Juanita Castro: Memory is Never Harmless / 14ymedio, Francis Sanchez

Juanita Castro Ruz in front of the cover of her book (14ymedio)

Juanita Castro Ruz in front of the cover of her book

14YMEDIO, Francis Sanchez, Ciego de Avila, 18 August 2014 – The anecdotes, the identities and the composition of the family of the Cuban Revolution’s Maximum Leaders, after become a taboo subject due to steps taken by themselves, has become the subject of public interest and a source of constant speculation. A delicate area, the private and mythical environment of the Castro Ruz brothers acquires historical content from rumors, with unnamed girlfriends, faceless wives, children and many family members rarely seen together even in photos.

And in this “complete photo of the first family,” that was never taken and probably never will be, is the disturbing “presence” of an odd woman who carries the same last names with pride, defending the family lineage, but at the same time rejecting the stamps these names have placed on Cuban history. A strong, secluded, argumentative woman who appears, because of this, doubly cursed.

Her request for political asylum in Mexico City on 29 June 1964 was a bombshell.

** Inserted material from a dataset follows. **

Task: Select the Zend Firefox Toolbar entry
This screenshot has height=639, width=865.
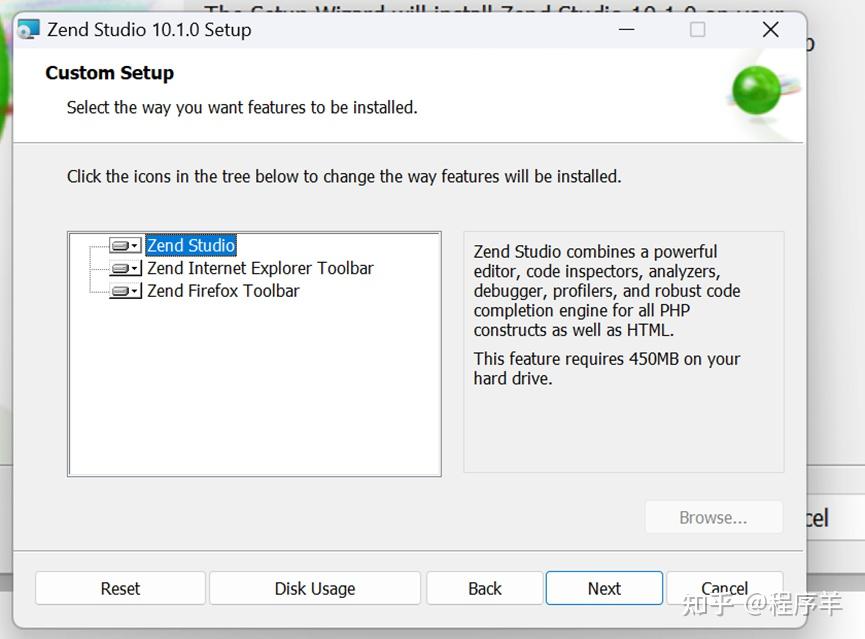Action: coord(223,291)

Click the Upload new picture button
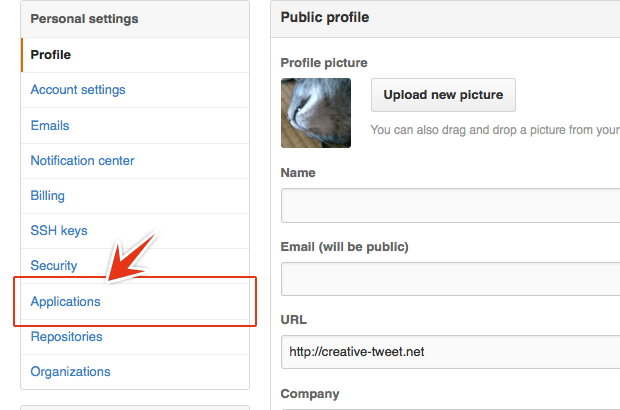[x=443, y=95]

She started the day with a press conference that had a huge impact: “The person addressing you is Juanita Castro Ruz, sister of the Cuban Prime Minister Fidel Castro.”

Nearly half a century later, Juanita again comes to the fore with the publication of the book “Fidel and Raul, My Brothers” (Aguilar 2009), with the subtitle “The Secret History, Memoirs of Juanita Castro as told to Maria Antonieta Collins.” The testimony was ready back in 1999, after months of confidential interviews, but ten years passed before the protagonist would agree to the printing.

Recalling her departure from Cuba, she casts aside the possible label of traitor, stating that from the beginning she had felt flagrantly deceived, because from the days of the Moncada attack and the Sierra Maestra front, when Cubans died confronting the Batista dictatorship in order to recover the 1940 Constitution, her brother Fidel always said that he was not a Communist.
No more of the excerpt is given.